Stored data section start
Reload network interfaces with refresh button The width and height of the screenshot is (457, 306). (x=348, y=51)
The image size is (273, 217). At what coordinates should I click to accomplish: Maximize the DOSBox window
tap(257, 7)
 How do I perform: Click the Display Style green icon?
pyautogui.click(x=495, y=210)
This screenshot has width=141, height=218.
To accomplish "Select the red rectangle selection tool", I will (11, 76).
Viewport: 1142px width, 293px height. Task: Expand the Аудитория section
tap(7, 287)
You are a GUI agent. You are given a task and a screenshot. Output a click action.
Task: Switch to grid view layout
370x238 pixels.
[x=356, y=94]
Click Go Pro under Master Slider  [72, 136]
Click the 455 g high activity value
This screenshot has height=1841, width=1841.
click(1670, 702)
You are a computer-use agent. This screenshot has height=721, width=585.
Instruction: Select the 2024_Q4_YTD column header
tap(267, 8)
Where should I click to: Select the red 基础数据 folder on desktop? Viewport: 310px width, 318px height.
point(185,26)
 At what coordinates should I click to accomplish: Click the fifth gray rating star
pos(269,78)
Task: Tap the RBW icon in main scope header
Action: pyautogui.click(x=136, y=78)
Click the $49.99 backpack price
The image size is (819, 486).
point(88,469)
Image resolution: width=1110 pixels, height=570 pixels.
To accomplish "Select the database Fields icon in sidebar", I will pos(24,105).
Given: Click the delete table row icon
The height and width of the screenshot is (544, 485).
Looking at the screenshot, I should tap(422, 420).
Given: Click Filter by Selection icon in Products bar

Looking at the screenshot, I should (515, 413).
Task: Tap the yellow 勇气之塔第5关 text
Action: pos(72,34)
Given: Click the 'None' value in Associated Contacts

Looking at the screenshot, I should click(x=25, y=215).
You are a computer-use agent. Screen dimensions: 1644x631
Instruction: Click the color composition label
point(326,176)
Stored data section end
Directions -> From the line containing "You are a computer-use agent. This" through the final line of the listing above, retype every line exactly; leave out everything else.

Answer for this exercise ->
You are a computer-use agent. This screenshot has height=721, width=585.
Instruction: Select the 2024_Q4_YTD column header
tap(267, 8)
Where should I click to: Select the red 基础数据 folder on desktop? Viewport: 310px width, 318px height.
point(185,26)
 At what coordinates should I click to accomplish: Click the fifth gray rating star
pos(269,78)
Task: Tap the RBW icon in main scope header
Action: pyautogui.click(x=136, y=78)
Click the $49.99 backpack price
The image size is (819, 486).
point(88,469)
Image resolution: width=1110 pixels, height=570 pixels.
To accomplish "Select the database Fields icon in sidebar", I will pos(24,105).
Given: Click the delete table row icon
The height and width of the screenshot is (544, 485).
Looking at the screenshot, I should tap(422, 420).
Given: Click Filter by Selection icon in Products bar

Looking at the screenshot, I should (515, 413).
Task: Tap the yellow 勇气之塔第5关 text
Action: pos(72,34)
Given: Click the 'None' value in Associated Contacts

Looking at the screenshot, I should click(x=25, y=215).
You are a computer-use agent. Screen dimensions: 1644x631
Instruction: Click the color composition label
point(326,176)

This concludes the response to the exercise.